Fixing memory leaks in postgres_fdw
Running contrib/postgres_fdw's regression tests under Valgrind shows
two different sources of memory leaks. One is a basically-cosmetic
issue in InitPgFdwOptions, but the other is real and troublesome.
The DirectModify code path relies on PG_TRY blocks to ensure that it
releases the PGresult for the foreign modify command, but that can't
work because (at least in cases with RETURNING data) the PGresult has
to survive across successive calls to postgresIterateDirectModify.
If an error occurs in the query in between those steps, we have no
opportunity to clean up.
I thought of fixing this by using a memory context reset callback
to ensure that the PGresult is cleaned up when the executor's context
goes away, and that seems to work nicely (see 0001 attached).
However, I feel like this is just a POC, because now that we have that
concept we might be able to use it elsewhere in postgres_fdw to
eliminate most or even all of its reliance on PG_TRY. That should be
faster as well as much less bug-prone.
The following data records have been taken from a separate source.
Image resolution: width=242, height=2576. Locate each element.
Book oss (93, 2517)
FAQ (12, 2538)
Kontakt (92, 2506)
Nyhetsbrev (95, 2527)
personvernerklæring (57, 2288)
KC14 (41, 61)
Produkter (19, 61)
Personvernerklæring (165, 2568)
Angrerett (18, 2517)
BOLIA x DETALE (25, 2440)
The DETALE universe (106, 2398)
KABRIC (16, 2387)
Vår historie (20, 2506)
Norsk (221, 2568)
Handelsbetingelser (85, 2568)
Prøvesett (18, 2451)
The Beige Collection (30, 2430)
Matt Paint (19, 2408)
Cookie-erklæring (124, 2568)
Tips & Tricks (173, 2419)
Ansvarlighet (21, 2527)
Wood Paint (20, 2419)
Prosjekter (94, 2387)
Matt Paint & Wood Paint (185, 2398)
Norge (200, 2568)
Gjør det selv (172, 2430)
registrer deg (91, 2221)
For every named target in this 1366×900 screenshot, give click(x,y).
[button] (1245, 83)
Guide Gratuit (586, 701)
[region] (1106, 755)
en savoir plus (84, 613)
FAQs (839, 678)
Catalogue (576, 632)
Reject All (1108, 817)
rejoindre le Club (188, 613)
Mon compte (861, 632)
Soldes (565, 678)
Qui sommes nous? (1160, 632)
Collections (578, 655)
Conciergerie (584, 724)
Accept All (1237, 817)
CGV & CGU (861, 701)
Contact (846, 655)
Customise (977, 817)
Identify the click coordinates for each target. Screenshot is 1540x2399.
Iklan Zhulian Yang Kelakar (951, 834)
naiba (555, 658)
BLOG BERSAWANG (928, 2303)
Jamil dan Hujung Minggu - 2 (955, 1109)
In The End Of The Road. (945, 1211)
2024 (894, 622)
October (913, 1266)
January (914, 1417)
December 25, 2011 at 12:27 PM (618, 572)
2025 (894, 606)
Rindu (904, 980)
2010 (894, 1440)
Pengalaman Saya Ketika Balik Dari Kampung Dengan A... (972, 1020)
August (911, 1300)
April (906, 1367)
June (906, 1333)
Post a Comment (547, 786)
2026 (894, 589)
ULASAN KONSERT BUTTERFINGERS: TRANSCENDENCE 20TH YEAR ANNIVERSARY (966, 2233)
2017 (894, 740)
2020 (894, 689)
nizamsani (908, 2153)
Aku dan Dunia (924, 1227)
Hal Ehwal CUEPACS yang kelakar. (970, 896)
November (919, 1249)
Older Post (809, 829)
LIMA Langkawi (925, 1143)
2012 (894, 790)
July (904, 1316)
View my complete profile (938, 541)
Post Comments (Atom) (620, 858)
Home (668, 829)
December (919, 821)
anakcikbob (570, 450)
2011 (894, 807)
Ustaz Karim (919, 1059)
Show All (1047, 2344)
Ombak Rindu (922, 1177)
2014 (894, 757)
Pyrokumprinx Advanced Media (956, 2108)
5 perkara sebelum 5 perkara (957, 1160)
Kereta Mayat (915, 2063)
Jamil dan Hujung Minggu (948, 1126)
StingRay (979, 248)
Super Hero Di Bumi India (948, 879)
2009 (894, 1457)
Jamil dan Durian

But I'm putting it up at this
stage for comments, in case anyone thinks this is not the direction to
head in.
0002 attached deals with the other thing. If you apply these
on top of my valgrind-cleanup patches at [1]/messages/by-id/2884224.1748035274@sss.pgh.pa.us, you'll see that
contrib/postgres_fdw's tests go through leak-free.
regards, tom lane
Attachments:
v1-0001-Fix-memory-leakage-in-postgres_fdw-s-DirectModify.patchtext/x-diff; charset=us-ascii; name*0=v1-0001-Fix-memory-leakage-in-postgres_fdw-s-DirectModify.p; name*1=atchDownload+64-31
v1-0002-Silence-leakage-complaint-about-postgres_fdw-s-In.patchtext/x-diff; charset=us-ascii; name*0=v1-0002-Silence-leakage-complaint-about-postgres_fdw-s-In.p; name*1=atchDownload+12-22
Hi,
On Sat, May 24, 2025 at 10:10 AM Tom Lane <tgl@sss.pgh.pa.us> wrote:
The DirectModify code path relies on PG_TRY blocks to ensure that it
releases the PGresult for the foreign modify command, but that can't
work because (at least in cases with RETURNING data) the PGresult has
to survive across successive calls to postgresIterateDirectModify.
If an error occurs in the query in between those steps, we have no
opportunity to clean up.
Ugh.
I thought of fixing this by using a memory context reset callback
to ensure that the PGresult is cleaned up when the executor's context
goes away, and that seems to work nicely (see 0001 attached).
However, I feel like this is just a POC, because now that we have that
concept we might be able to use it elsewhere in postgres_fdw to
eliminate most or even all of its reliance on PG_TRY. That should be
faster as well as much less bug-prone. But I'm putting it up at this
stage for comments, in case anyone thinks this is not the direction to
head in.
I think that that is a good idea; +1 for removing the reliance not
only in DirectModify but in other places. I think that that would be
also useful if extending batch INSERT to cases with RETURNING data in
postgres_fdw.
Thanks for working on this!
Best regards,
Etsuro Fujita
Etsuro Fujita <etsuro.fujita@gmail.com> writes:
On Sat, May 24, 2025 at 10:10 AM Tom Lane <tgl@sss.pgh.pa.us> wrote:
I thought of fixing this by using a memory context reset callback
to ensure that the PGresult is cleaned up when the executor's context
goes away, and that seems to work nicely (see 0001 attached).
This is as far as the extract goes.